Huawei's US subsidiary, Huawei Technologies USA Inc. (HT USA), dropped a lawsuit on Sept. 9 against the US Commerce Department and several other US government agencies that it has filed back in June.
The case was originally filed in response to telecommunications equipment that was seized without justification by US officials in September 2017. After a prolonged seizure, Huawei has decided to drop the case after the US government returned the equipment, which Huawei views as "a tacit admission that the seizure itself was unlawful and arbitrary."
This case was cited among a series of concerns the company recently enumerated with regard to actions against Huawei by the US government.
The equipment, which includes computer servers, Ethernet switches, and other telecommunications gear made by Huawei in China, should have been shipped back to China after commercial testing and certification at a laboratory in California in September 2017. The US Commerce Department, citing unidentified export violation concerns, seized the equipment while it was in transit. In the two years since, and despite multiple requests from Huawei, the US government failed to make a decision on whether an export license was required for the equipment to be shipped back to China, and continued to hold it.
Huawei filed a lawsuit on June 21 at the US District Court for the District of Columbia, challenging the US government's prolonged failure to determine whether the equipment could be shipped to China without an export license. Huawei claimed that those actions by the US Government violated the Constitution and the Administrative Procedures Act, among others.
In August, the US government informed HT USA in writing that, following a belated investigation, it had determined that no export license was required for shipment to China, and Huawei had complied with the Export Administration Regulations when attempting to ship the equipment back. The US government shipped the equipment back to HT USA at the government’s expense.

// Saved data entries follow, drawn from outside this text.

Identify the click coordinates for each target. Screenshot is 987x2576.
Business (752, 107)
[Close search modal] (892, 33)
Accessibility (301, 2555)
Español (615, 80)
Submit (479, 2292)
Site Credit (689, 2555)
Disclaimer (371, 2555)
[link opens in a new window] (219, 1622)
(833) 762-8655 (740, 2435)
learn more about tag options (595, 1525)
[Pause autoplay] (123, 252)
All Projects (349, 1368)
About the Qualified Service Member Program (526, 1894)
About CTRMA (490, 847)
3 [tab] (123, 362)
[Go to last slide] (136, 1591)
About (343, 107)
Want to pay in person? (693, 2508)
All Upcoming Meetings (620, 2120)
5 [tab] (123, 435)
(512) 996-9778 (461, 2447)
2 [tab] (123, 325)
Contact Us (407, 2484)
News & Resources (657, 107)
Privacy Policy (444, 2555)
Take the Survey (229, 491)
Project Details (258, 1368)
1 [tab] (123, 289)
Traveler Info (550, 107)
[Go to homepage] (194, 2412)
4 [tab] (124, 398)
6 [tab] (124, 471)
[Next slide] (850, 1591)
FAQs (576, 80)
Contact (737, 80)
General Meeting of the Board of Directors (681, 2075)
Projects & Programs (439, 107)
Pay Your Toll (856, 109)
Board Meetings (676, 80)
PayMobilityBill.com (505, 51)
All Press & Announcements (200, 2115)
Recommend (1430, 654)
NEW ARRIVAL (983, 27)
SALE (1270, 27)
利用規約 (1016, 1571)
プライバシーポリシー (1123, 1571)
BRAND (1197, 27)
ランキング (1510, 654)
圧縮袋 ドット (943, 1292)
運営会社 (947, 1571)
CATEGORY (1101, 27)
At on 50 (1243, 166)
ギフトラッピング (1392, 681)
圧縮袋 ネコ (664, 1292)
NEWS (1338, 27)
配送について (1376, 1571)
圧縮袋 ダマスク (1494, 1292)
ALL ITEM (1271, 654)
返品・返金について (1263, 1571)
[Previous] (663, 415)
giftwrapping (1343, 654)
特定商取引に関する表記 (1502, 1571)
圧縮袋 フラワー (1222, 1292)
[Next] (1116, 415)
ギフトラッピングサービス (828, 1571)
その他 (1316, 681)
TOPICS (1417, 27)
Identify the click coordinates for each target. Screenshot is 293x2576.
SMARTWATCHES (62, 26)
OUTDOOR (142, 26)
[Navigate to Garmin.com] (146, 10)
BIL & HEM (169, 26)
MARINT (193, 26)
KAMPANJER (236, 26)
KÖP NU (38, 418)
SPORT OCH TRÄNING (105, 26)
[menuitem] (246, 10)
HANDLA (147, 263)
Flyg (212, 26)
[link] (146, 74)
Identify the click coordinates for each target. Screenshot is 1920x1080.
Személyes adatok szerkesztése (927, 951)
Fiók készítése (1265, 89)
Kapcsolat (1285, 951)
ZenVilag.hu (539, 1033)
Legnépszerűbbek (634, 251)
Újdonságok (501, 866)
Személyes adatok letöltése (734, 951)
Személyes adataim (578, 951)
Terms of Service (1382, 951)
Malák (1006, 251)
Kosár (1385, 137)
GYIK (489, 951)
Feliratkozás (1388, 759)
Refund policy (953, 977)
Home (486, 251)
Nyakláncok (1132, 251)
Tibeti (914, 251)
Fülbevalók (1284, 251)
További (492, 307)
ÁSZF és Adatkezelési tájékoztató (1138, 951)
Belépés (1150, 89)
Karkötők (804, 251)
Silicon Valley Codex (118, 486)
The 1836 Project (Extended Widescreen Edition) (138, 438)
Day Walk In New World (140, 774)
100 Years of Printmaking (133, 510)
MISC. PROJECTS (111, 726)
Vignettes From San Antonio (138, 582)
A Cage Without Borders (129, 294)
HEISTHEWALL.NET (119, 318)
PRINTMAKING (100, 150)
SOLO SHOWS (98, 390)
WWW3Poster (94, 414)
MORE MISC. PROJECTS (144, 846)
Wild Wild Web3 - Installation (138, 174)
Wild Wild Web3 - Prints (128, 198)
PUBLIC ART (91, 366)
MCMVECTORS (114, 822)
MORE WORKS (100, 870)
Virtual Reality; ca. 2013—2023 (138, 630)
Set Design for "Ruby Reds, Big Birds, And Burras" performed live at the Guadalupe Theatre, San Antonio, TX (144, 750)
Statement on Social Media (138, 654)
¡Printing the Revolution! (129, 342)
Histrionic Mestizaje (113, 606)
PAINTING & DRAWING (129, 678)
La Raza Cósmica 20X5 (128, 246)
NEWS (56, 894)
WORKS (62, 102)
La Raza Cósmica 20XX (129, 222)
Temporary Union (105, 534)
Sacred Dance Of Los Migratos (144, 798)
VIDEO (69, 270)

Dr. Song Liuping, Huawei's chief legal officer, said Huawei has landed a de facto victory despite its voluntary dismissal of the lawsuit, but is still disappointed by the fact that the US government has failed to provide any explanation for unlawfully withholding Huawei equipment for so long.
In a notice of voluntary dismissal filed with the United States District Court for the District of Columbia, HT USA said it requested in writing the US Commerce Department to explain fully why it detained the equipment in 2017, why it decided to release it now, and why it took almost two years to recognize that the equipment's detention was not justified. Thus far the government has refused to explain.
"Arbitrary and unlawful government actions like this – detaining property without cause or explanation – should serve as a cautionary tale for all companies doing normal business in the United States, and should be subject to legal constraints," said Dr. Song.
In a media statement on September 3, Huawei listed how the US government has been using every tool at its disposal – including both judicial and administrative powers – to disrupt the normal business operations of the company. This includes obstructing normal business activities and technical communications through intimidation, denying visas, and detaining shipments. Dr. Song noted that Huawei will continue to defend its legitimate rights and interests with legal means.
Huawei, the world’s largest telecommunications equipment maker, is the victim in an escalating trade war between Beijing and Washington.
Huawei still faces multiple criminal charges in the United States for allegedly breaking U.S. export sanctions to countries including Iran. It is trying to challenge its addition to the U.S. National Defense Authorization Act in an ongoing lawsuit, which it says had restricted its business in the United States “unconstitutionally”.
Washington says the Chinese company’s telecoms gear could be used by Beijing to spy, an allegation Huawei has denied.
The Trump administration added Huawei to the so-called entity list in May, barring it from buying needed U.S. parts and components without U.S. government approval and threatening to disrupt its operations.